***** Dataset rows

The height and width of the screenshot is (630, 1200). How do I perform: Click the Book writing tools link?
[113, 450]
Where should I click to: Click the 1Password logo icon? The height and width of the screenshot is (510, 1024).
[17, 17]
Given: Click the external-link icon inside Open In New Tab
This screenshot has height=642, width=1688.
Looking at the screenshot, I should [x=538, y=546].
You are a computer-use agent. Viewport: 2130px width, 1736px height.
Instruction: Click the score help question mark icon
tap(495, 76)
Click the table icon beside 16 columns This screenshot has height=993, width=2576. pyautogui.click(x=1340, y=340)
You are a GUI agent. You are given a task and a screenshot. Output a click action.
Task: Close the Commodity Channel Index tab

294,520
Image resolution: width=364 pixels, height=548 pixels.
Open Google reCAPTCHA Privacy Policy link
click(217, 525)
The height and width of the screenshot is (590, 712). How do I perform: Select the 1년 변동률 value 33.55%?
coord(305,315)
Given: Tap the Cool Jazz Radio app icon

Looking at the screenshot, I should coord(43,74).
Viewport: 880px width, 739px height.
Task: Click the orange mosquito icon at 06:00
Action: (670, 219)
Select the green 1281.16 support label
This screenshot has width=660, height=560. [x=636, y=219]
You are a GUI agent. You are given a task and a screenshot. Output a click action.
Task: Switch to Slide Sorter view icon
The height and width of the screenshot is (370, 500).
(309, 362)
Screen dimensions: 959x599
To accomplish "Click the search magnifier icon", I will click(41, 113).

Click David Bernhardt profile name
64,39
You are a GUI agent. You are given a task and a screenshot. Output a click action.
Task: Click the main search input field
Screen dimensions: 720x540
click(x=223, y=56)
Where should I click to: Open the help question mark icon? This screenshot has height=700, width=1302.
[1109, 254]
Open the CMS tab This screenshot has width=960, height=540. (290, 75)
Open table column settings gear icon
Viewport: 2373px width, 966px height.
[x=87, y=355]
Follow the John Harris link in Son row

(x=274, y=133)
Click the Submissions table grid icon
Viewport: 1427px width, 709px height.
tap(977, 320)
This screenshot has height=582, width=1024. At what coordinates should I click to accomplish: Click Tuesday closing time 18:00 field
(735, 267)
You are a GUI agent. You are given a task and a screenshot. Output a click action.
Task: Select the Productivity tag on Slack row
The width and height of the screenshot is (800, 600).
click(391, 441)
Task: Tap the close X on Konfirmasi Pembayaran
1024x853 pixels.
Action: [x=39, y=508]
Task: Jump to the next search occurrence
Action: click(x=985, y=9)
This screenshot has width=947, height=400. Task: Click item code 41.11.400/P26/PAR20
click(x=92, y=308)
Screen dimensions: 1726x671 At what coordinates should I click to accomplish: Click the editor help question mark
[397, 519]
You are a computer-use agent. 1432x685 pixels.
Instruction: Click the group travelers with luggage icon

**********

Transcribe, without alteration, every line of the records from the line containing "Click the Submissions table grid icon" through the final line of the records.

** Correct answer **
Click the Submissions table grid icon
Viewport: 1427px width, 709px height.
tap(977, 320)
This screenshot has height=582, width=1024. At what coordinates should I click to accomplish: Click Tuesday closing time 18:00 field
(735, 267)
You are a GUI agent. You are given a task and a screenshot. Output a click action.
Task: Select the Productivity tag on Slack row
The width and height of the screenshot is (800, 600).
click(391, 441)
Task: Tap the close X on Konfirmasi Pembayaran
1024x853 pixels.
Action: [x=39, y=508]
Task: Jump to the next search occurrence
Action: click(x=985, y=9)
This screenshot has width=947, height=400. Task: Click item code 41.11.400/P26/PAR20
click(x=92, y=308)
Screen dimensions: 1726x671 At what coordinates should I click to accomplish: Click the editor help question mark
[397, 519]
You are a computer-use agent. 1432x685 pixels.
Instruction: Click the group travelers with luggage icon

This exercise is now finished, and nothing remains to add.